Making a Match for Valinomycin: Steroidal Scaffolds in the Design of Electroneutral, Electrogenic Anion Carriers

Hennie Valkenier and Anthony P. Davis*

Acc. Chem. Res. 2013, 46, 2898–2909


The natural product Valinomycin is a well-known transmembrane cation carrier. Despite being uncharged, this molecule can extract potassium ions from water without counterions and ferry them through a membrane interior. Because it only transports positive ions, it is electrogenic, mediating a flow of charge across the membrane. Equivalent agents for anions would be valuable research tools and may have therapeutic applications, especially in the treatment of “channelopathies” such as cystic fibrosis. However, no such molecules have been found in nature.In this Account, we describe our research toward synthetic and rationally designed “anti- Valinomycins”. As our core approach to this problem, we used the steroid nucleus, provided by cholic acid, as a scaffold for the assembly of anion receptors. By positioning H-bond donors on this framework, especially urea and thiourea groups in conformationally constrained axial positions, we created binding sites capable of exceptionally high affinities (up to 1011 M–1 for R4N+Cl in chloroform). The extended hydrocarbon surface of the steroid helped to maintain compatibility with nonpolar media. When we tested these “cholapods” for chloride transport in vesicles, they provided the first evidence for electrogenic anion transport mediated by electroneutral organic carriers: in other words, they are the first authenticated anti-Valinomycins. They also proved active in live cells that we grew and assayed in an Ussing chamber.

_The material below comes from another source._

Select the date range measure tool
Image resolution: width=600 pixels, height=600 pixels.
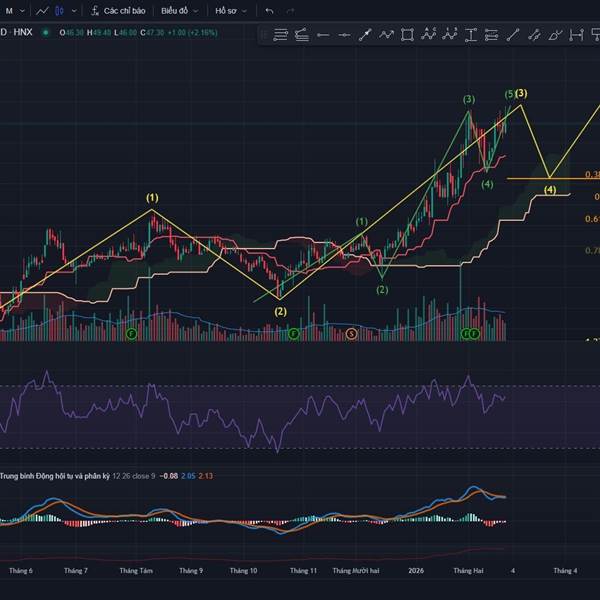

In subsequent work, we have shown that the cholapods can exhibit very high activities, with transport observed down to carrier/lipid ratios of 1:250 000. We also understand some of the effects of structure on the activity of these molecules. For example, in most cases, powerful transporters also act as powerful receptors. On the other hand, some modifications which favor binding do not promote transport. We gained functional advantages by cyclizing the cholapod architecture, which encloses the anion binding site. We could also simplify the structure without compromising function. A steroid-inspired trans-decalin framework has proved highly effective and may lead to agents with practical advantages. Changing an ester side-chain in this system revealed a surprising effect, whereby increased length and/or lipophilicity resulted in substantially raised activity. Although much remains to be discovered about these anionophores, their high activities and intrinsic tuneabilities bode well for applications. In future work, we plan to develop and exploit these molecules as tools for biophysical research and to explore the possibility of useful biological activity.